After three nights in Tokyo at Daiwa Roynet Hotel, Kim’s USA team and Johns AB team checked out early in the morning to take the train to Kyoto, where football was organized against a couple of Japanese teams. Let’s say right away that the rush hour might not be the world’s best time to take the metro and fully loaded with our baggage. The Tokyo Metro is the world’s busiest, so a troop of 50 older Danes and Americans with suitcases and handbags trying to get into the same metro car is like getting a camel through the eye of the needle. But the Japanese do not mind. There are just gazing intense down the cell phones. The Japanese are incredibly disciplined, concentrated and laborious.

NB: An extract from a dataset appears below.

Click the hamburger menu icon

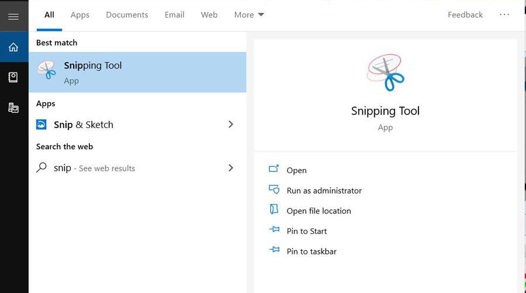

Their roads, sidewalks, stations, trains and toilets are totally clean and well-functioning. But there is a lack of charm and don’t often see the funny side of life.

On arrival at Kyoto, a bus was waiting for us to drive the soccer field and keep our luggage while we play soccer. This time we are driven to a large and beautiful artificial turf where the teams Shiga, Kyoto, NC United and AB play everyone against 2 x 20 minutes. AB wins 2 matches and loses a single, and John is immediately ready to take back another trophy, but we will stop him. Due to injury and fatigue, talented Frank Jakobsen just 44 years young plays a few matches, which means quite a lot for the match’s results. At one point, Frank dribbled through six Japanese retirees with just a single long stride on the wing. “A meter (KB 1 meter is 10% longer than a yard). was stolen,” as the young people say.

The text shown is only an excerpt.